→ Aufgaben
1. Beantworten Sie anhand des Textauszugs die folgenden Fragen:
(a) In welcher Zeitschrift erschien im Dezember 2014 eine Prognose für das Börsenjahr 2015?
(b) Welche Werte galten für 2015 als Favoriten?
(c) Wann wird ein Analyst von den Medien aufs Podest gehoben?
2. Geben Sie aus dem Textauszug den Abschnitt unverändert aus, der mit den Worten „Haben Sie dabei“ beginnt und mit „aufs Podest gehoben.“ endet.

→ Textauszug
Griechenlandkrise, Flüchtlinge, Volkswagen-Abgasskandal, Wirtschaftsentwicklung, Menschen, Bilder, Emotionen – in den kommenden Wochen werden die Medien spannende Zusammenfassungen des Jahres 2015 veröffentlichen. Die Unternehmen machen eine erste vage Einschätzung, wie das Geschäftsjahr verlaufen ist und ob die Erwartungen eingetroffen sind. Und auch an der Börse ist es wieder Zeit, das Börsenjahr zu resümieren. Jedes Jahr das Gleiche.
Haben Sie dabei schon einmal erlebt, dass die Prognosen vom Vorjahr auch tatsächlich eingetroffen sind? Ist es denn so gelaufen, wie erwartet? Aus den Meldungen und Berichten ist das schwer herauszulesen, denn oft findet erst gar kein Abgleich statt. Klar, schließlich treten die Prognosen meistens auch nicht ein und es will sich ja keiner die Blöße geben und darauf herumreiten. Nur wenn ein Analyst mal wirklich richtig gelegen hat oder nah dran war, wird er von den Medien aufs Podest gehoben.
Prognosen haben sich vertan
Schauen Sie sich die Prognosen für 2015 an. Zum Beispiel in der Wirtschaftswoche hieß es im Dezember 2014: Dem Dax stünde ein mageres Jahr bevor, beim Dow Jones, Nasdaq & Co. müsse in den kommenden sechs bis 18 Monaten mit einem Rückschlag gerechnet werden. Insgesamt wurde für das Börsenjahr 2015 eine Baisse, also ein Abschwung, erwartet, Gold- und Rohstoffwerte wurden als Favoriten gehandelt.

→ Material

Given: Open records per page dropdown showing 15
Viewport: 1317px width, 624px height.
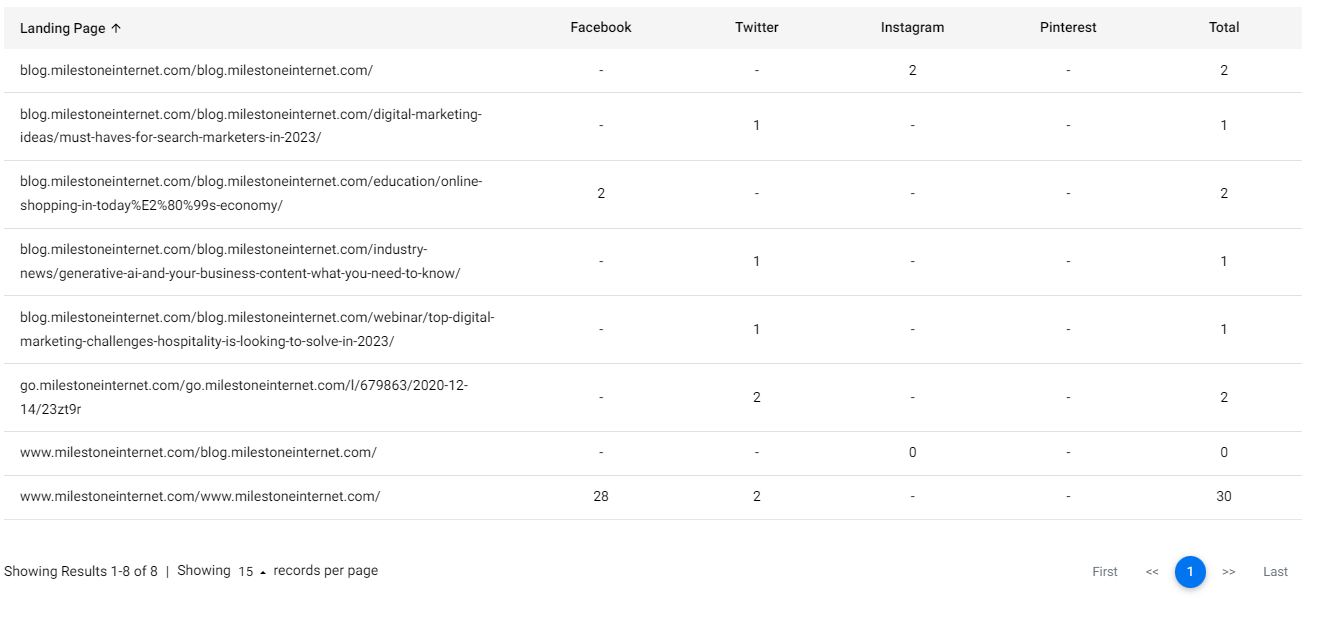Looking at the screenshot, I should coord(252,572).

→ Lösungen
1.
(a) In der Wirtschaftswoche.
(b) Gold- und Rohstoffwerte.
(c) Wenn er wirklich richtig gelegen hat oder nah dran war.

2.
Haben Sie dabei schon einmal erlebt, dass die Prognosen vom Vorjahr auch tatsächlich eingetroffen sind? Ist es denn so gelaufen, wie erwartet? Aus den Meldungen und Berichten ist das schwer herauszulesen, denn oft findet erst gar kein Abgleich statt. Klar, schließlich treten die Prognosen meistens auch nicht ein und es will sich ja keiner die Blöße geben und darauf herumreiten. Nur wenn ein Analyst mal wirklich richtig gelegen hat oder nah dran war, wird er von den Medien aufs Podest gehoben.